Wie die Wissenschafter*innen zu den Ergebnissen kamen, erklärt der Wissenschafter folgend: „Der Durchbruch gelang durch eine Kombination aus moderner Genomik, computergestützter Analyse und traditioneller Naturstoffforschung. Wir haben gezielt nach Mikroorganismen gesucht, die bisher schwer zugänglich oder unerforscht waren – insbesondere in extremen Lebensräumen. Mithilfe neuer Analysetechniken konnten wir bislang ‚stille‘ Gene aktivieren und neue Wirkstoffe isolieren – darunter den nun entdeckten, hochwirksamen Kandidaten.“
Künftiger Einsatz
Für den neuen Wirkstoff sind Actinobakterien relevant. Diese können eine Vielzahl an Bioaktivstoffen produzieren, darunter viele der heute eingesetzten Antibiotika wie Streptomycin, Erythromycin oder Vancomycin. Bioaktivstoffe sind Inhaltsstoffe, die die Gesundheit positiv beeinflussen. Actinobakterien besitzen ein großes Genom, das ist die Gesamtheit der Erbinformationen eines Lebewesens oder Virus, und sie haben viele Gene für sekundäre Metabolite. Das sind organische Moleküle, die von Pflanzen, Bakterien und Pilzen, produziert, aber nicht lebensnotwendig sind. „Sie gelten daher als wahre Schatztruhen für die Antibiotikaforschung“, sagt Sergey B. Zotchev.
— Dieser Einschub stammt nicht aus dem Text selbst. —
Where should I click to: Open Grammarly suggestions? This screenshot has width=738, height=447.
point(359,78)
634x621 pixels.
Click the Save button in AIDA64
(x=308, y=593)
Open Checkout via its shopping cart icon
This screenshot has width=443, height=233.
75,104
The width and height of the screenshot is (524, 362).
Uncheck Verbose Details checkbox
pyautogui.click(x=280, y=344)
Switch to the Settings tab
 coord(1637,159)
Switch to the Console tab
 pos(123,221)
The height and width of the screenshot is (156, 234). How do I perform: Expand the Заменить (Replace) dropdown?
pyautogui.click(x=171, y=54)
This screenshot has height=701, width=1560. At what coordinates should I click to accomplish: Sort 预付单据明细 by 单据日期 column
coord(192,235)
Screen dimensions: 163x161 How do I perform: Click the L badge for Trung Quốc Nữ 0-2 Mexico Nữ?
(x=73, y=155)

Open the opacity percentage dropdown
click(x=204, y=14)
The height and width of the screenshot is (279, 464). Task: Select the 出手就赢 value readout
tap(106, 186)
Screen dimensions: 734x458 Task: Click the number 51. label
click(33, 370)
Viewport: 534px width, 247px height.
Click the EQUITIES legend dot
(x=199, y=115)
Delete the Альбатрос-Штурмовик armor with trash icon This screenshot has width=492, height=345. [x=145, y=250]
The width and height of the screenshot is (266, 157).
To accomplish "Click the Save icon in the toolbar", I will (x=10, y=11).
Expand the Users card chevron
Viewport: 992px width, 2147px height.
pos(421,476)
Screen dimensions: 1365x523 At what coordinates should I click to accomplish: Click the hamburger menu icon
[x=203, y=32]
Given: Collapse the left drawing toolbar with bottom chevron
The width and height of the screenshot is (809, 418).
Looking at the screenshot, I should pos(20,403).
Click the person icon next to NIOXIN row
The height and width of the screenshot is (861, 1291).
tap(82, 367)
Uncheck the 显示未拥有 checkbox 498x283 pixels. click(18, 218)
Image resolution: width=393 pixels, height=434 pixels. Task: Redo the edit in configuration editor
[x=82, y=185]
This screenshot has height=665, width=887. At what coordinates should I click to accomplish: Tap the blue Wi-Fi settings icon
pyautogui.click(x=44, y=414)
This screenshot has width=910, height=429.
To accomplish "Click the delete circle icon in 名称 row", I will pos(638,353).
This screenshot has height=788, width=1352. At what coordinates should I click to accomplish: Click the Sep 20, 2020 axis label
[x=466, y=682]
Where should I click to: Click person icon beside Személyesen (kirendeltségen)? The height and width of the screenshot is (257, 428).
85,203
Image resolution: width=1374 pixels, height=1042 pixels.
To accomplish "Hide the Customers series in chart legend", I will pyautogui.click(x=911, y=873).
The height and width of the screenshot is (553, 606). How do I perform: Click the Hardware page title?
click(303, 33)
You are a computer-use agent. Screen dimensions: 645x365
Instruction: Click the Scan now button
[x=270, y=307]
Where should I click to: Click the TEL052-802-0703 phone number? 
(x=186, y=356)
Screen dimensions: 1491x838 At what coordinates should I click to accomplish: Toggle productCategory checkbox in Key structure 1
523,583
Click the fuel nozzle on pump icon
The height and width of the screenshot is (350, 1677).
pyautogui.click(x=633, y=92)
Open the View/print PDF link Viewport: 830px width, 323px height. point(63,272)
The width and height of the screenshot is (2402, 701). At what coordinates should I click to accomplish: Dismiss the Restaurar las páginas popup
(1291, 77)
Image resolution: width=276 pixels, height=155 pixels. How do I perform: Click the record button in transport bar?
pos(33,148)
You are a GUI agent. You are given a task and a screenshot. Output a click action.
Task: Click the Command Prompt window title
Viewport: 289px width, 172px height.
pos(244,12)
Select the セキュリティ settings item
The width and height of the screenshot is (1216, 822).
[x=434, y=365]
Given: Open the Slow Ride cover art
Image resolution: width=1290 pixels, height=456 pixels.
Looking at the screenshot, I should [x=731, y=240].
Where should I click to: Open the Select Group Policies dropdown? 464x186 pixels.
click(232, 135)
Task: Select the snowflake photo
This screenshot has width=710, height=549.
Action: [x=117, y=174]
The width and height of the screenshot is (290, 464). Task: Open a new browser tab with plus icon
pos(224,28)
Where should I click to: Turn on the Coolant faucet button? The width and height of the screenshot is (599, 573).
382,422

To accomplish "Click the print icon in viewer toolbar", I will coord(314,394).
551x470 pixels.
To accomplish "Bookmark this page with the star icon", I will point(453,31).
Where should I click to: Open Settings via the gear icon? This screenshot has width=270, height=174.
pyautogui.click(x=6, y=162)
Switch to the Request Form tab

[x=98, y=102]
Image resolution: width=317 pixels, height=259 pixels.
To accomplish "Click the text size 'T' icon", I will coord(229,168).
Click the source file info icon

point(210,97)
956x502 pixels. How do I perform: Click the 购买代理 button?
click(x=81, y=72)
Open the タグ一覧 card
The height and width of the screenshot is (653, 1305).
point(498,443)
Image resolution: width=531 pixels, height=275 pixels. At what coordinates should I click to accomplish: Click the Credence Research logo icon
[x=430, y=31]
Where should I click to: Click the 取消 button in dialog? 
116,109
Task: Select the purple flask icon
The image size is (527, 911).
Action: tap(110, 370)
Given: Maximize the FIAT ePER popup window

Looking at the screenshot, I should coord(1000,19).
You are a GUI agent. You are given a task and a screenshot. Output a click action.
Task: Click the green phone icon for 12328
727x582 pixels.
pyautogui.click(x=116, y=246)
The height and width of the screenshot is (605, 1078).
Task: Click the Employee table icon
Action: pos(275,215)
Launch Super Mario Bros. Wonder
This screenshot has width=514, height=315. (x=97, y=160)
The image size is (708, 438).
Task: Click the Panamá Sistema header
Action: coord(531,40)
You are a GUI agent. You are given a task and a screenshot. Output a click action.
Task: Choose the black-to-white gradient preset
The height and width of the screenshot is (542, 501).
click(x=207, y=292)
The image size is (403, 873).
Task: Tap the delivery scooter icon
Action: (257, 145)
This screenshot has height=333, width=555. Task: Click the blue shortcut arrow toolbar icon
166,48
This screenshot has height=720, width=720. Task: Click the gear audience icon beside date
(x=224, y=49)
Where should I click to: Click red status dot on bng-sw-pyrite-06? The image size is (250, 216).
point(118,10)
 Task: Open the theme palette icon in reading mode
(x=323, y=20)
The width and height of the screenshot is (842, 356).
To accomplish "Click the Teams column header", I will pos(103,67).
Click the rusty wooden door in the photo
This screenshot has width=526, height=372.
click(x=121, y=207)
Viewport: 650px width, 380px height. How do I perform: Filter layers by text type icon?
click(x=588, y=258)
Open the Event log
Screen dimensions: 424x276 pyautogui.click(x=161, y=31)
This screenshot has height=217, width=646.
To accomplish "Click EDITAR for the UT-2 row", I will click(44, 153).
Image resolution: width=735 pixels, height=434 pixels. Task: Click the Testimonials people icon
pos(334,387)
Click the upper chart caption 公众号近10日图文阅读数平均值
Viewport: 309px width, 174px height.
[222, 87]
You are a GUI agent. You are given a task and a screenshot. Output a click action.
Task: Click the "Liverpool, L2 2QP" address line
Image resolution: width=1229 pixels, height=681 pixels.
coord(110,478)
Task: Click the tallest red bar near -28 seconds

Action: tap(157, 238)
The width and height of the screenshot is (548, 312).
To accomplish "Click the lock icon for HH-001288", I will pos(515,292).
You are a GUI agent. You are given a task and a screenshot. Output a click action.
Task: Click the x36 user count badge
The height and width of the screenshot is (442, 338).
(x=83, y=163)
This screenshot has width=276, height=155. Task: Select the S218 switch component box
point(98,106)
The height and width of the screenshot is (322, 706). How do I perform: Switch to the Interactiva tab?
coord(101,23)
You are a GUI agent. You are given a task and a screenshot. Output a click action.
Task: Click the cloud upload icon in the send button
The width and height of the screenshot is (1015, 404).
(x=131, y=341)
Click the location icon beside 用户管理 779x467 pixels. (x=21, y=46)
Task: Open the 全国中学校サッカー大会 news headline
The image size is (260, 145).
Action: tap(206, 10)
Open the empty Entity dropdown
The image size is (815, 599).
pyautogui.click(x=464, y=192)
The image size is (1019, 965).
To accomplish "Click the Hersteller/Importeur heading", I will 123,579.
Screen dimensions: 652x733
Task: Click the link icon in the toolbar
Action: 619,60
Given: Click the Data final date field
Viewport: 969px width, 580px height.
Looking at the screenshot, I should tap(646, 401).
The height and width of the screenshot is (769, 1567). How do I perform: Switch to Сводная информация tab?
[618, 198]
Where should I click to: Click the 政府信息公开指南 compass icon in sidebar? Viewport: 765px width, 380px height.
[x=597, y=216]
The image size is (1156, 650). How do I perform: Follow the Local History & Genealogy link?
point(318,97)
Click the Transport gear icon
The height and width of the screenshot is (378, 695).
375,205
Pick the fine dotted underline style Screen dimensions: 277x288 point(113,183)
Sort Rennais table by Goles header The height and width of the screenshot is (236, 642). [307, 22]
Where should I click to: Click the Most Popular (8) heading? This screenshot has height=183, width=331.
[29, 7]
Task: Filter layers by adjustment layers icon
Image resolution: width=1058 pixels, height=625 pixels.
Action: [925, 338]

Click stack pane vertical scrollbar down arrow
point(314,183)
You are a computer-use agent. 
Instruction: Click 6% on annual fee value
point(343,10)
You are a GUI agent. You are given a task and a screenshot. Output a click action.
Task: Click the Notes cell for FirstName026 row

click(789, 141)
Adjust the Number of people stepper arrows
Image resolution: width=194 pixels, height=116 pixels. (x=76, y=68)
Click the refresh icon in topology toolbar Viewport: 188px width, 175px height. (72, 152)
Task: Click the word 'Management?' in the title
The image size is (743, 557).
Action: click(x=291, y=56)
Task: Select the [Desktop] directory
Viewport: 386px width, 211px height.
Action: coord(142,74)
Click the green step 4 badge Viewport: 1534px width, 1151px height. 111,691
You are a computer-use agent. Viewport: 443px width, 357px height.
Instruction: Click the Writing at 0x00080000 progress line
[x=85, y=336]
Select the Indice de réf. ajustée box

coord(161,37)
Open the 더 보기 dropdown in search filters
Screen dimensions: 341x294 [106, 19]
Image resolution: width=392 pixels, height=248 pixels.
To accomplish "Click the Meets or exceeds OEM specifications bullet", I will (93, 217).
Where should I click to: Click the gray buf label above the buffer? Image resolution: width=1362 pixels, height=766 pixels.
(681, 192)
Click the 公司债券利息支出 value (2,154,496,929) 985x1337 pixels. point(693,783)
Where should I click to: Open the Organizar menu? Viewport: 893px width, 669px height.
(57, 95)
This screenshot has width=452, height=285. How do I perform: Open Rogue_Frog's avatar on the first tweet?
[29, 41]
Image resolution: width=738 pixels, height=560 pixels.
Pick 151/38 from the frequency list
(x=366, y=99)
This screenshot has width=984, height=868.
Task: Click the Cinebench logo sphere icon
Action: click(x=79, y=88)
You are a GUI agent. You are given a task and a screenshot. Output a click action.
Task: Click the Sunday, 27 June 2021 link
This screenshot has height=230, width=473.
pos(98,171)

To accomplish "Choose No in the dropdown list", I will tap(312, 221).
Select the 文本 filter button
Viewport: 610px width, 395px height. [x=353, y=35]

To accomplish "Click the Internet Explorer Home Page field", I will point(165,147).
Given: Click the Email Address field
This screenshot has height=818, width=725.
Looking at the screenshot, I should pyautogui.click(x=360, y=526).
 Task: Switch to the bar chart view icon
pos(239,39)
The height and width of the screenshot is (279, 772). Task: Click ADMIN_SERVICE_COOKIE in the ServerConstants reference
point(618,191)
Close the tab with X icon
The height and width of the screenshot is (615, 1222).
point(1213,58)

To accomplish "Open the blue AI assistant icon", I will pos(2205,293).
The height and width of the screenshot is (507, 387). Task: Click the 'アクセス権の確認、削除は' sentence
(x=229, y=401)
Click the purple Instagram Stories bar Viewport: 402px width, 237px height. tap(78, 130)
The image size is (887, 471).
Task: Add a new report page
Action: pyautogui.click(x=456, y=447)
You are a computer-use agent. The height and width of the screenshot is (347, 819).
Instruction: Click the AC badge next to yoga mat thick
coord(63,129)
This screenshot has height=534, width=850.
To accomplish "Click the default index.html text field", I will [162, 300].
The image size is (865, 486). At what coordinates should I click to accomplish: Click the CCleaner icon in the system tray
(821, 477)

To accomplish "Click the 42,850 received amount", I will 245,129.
Der neue Wirkstoff wurde bisher im Labor getestet und wies eine starke Aktivität gegen bestimmte multiresistente Erreger wie Staphylococcus aureus (inkl. MRSA) und Enterococcus faecium (inkl. VRE) auf. „Sehr wichtig ist, dass dieses neue Antibiotikum, genannt Saarvienin, gegen Bakterien wirksam ist, die gegen viele andere klinisch eingesetzte Antibiotika resistent sind. Er könnte daher bei schweren Krankenhausinfektionen, Blutvergiftungen oder Lungenentzündungen eingesetzt werden, bei denen herkömmliche Antibiotika versagen“, sagt Sergey B. Zotchev.